In a recent interview with GQ, Emma D’Arcy, who portrayed Rhaenyra from Episode 6 on, argued that these birth scenes didn’t warrant so much criticism from audiences, and that they can’t be dismissed as gratuitous “trauma porn.”
“She is getting a repeated education in grief,” D’Arcy says. “She loses her lover [Harwin Strong], and she loses her father, too, but this episode, losing her son really shifts the goalposts on what that suffering can do to the body. So I knew, heading into this episode, this was the moment when a massive reframing would happen to her.”
D’Arcy says that the birth of her stillborn daughter was especially important to show because it revealed that Rhaenyra was scared of dying or being incapacitated by childbirth. Fear trumps her ability to stay calm enough to receive the aid of midwives.
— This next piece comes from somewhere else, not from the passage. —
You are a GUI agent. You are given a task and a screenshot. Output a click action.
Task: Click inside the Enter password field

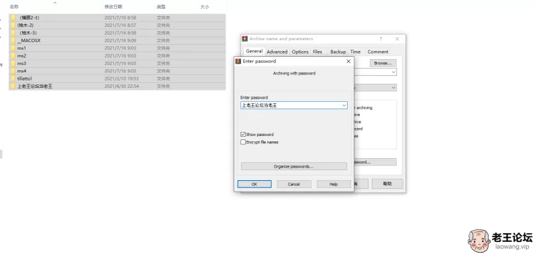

Rhaenyra instead takes matters into her own hands and “prioritizes her own bodily autonomy,” D’Arcy says.
D’Arcy added she takes “real issue with the idea that we shouldn’t see women in labor depicted with gritty realism, and blood, and placentas” and that “What it feels like is that we want women to conform to a certain image.”
Regardless of whether you agree, we may have another traumatic birth or two ahead of us in House of the Dragon Season 2. Maybe they’ll be integral to plot and character arcs, or maybe HBO can’t help but stick to their shock factor brand.
House of the Dragon Season 1 is available to stream on HBO Max.